Salto (al) inconsciente

Cojo carrerilla y salto al vacío. Ante mis ojos se suceden los estratos de color verde y amarillo eléctrico, en cascada, cada vez más distorsionados, y se van alternando con morados y azules que con la caída van haciendo ondulaciones hasta tomar una curva perfecta, senoidal. Pierdo la noción del tiempo y cuando llego abajo recuerdo que estoy en caída libre. Estoy entre árboles espesos con tucanes y monos en sus ramas umbrosas. Al fin caigo en un gran lago de un azul muy claro y puro. Cocodrilos nadan tranquilos a mi alrededor. Voy hasta la orilla y salgo seco del agua. Allí me espera un magnífico festín. Una mesa larga con mantel blanco y repleta de frutos exóticos: papayas, mangos, plátanos, caquis... También hay uvas y arándanos y rajas de melón muy verde. Parece que estuvieran esperándome, como si me miraran ellos con hambre de ser comidos. Como sin apetito, por el placer de sus néctares, y me alejo luego por entre la vegetación. Ando apenas unos minutos hasta encontrarme con un indio en un claro; está fumando una pipa gigante. Me ofrece, me siento junto a él y aspiro. Después trepo hasta la copa de un árbol para otear a todo alrededor: ante mí, cuando el bosque acaba, aparece un valle más deprimido con un hermoso castillo-palacio francés a la vista, con sus inclinados tejados de pizarra y sus grandes fosos rodeados de jardines. Entonces un gran pájaro me agarra y me lleva volando hasta una terraza del palacio. Dentro una doncella me espera en camisón y, en cuanto me ve entrar, desata un cordón y éste cae a sus pies, quedando completamente desnuda y mirándome incitante, como invitándome. Me acerco a ella sin dudar y la beso con pasión mientras toco su cuerpo ardiente y reculamos hasta llegar a la cama. Empezamos a follar ardorosamente pero en medio del acto nos interrumpe un caballero abriendo las puertas de la alcoba con violencia. Me mira furioso y saca de su cinto un enorme trabuco con el que me apunta. Sin perder un instante corro a la terraza y me tiro con seguridad.

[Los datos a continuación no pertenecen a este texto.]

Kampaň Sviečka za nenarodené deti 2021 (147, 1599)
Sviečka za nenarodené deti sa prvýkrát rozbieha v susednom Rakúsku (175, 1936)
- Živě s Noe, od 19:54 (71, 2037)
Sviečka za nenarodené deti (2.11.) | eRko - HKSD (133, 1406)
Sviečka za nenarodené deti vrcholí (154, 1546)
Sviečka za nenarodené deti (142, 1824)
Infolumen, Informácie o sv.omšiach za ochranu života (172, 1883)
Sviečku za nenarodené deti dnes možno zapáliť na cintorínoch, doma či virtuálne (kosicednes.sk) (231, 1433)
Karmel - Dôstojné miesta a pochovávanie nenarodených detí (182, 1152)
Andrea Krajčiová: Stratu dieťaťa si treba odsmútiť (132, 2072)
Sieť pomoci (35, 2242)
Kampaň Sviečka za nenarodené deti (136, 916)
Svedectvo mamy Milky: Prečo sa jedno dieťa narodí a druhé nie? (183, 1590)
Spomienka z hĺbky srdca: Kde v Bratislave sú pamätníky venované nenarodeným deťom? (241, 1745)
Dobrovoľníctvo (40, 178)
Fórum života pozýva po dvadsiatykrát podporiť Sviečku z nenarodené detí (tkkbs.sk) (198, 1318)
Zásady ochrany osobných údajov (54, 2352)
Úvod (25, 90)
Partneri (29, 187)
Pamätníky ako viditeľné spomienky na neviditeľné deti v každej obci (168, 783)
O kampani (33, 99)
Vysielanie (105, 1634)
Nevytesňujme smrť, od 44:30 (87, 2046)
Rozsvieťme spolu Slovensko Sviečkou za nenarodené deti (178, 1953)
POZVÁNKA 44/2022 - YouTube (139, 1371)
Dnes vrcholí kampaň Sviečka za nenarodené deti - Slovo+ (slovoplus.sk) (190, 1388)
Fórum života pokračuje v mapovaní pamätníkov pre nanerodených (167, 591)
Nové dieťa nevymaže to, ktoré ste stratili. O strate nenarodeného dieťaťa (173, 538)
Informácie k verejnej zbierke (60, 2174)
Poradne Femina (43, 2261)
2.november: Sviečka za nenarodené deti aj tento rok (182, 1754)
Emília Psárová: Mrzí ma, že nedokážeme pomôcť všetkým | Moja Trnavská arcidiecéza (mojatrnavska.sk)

Abajo me encuentro unas escaleras que descienden y bajo por ellas hasta el sótano, muy oscuro. Empiezo a andar a tientas sin ninguna noción del espacio por el que me estoy moviendo y al poco tiempo se enciende a mi alrededor una luz potente que por un momento me impide ver qué está pasando. Cuando mis ojos se habitúan a la claridad veo ante mí a un juez subido en su mesa y rodeado de otros letrados. A los lados todo son gradas atestadas de espectadores esperando el veredicto final. Me siento centro de todas las miradas, pero la que más siento es la del juez, dura e inflexible, que al hablar finalmente dice con voz recia: el destierro. Tras dar dos golpes secos con su mazo de madera, una trampilla bajo mis pies se abre.
Una vez más vuelvo a caer, y esta vez los colores frente a mí son cálidos. Primero rojos, luego naranjas y finalmente amarillos, todos en estratos ondeando desordenadamente. Cuando caigo, el cielo está inundado por un amarillo clarísimo. Miro a mi alrededor y no encuentro más que tierra yerma y agrietada, completamente seca. Un desierto inhóspito y caliente se extiende ante mí. Me pongo a andar, pero con cada paso voy perdiendo la esperanza de encontrar algo. Caigo al suelo de rodillas, derrotado; mas veo a pocos pasos un agujero negro en el suelo y no lo pienso dos veces. Cojo carrerilla y salto.


Cuando he empezado a escribir estas palabras me he lanzado hacia mi subconsciente, buscando imágenes que de él brotasen y empezando un viaje de cuyo final sabía lo mismo que tú cuando empezaste a leerlo. He aquí el inesperado final.